* Exercise directions *
Your copy should repeat each record exactly and contain none of the pictures.

* Dataset entries *
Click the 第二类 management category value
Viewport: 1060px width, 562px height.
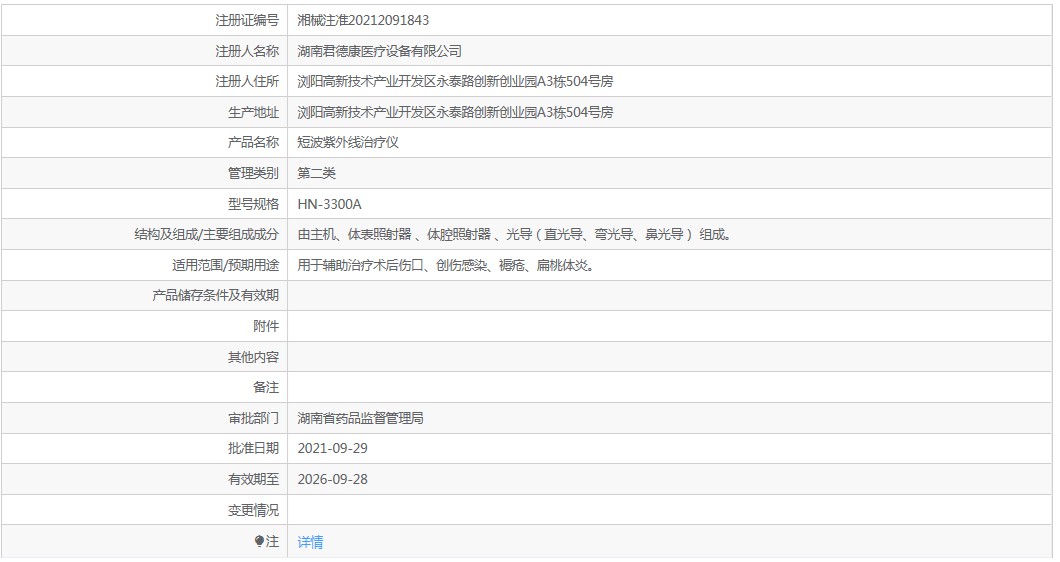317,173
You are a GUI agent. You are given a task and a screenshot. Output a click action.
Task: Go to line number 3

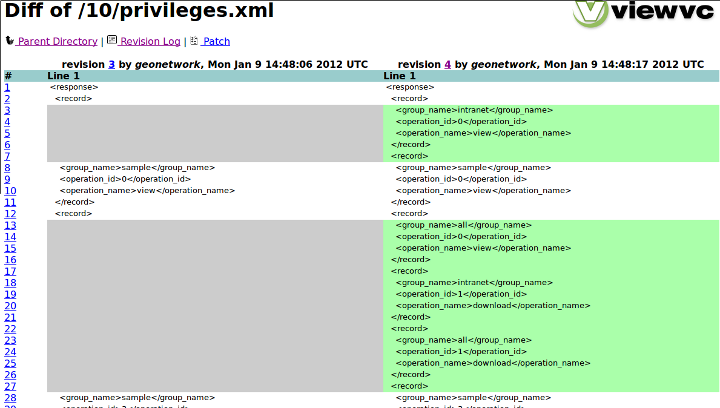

* Written response *
Click the 第二类 management category value
Viewport: 1060px width, 562px height.
317,173
You are a GUI agent. You are given a task and a screenshot. Output a click action.
Task: Go to line number 3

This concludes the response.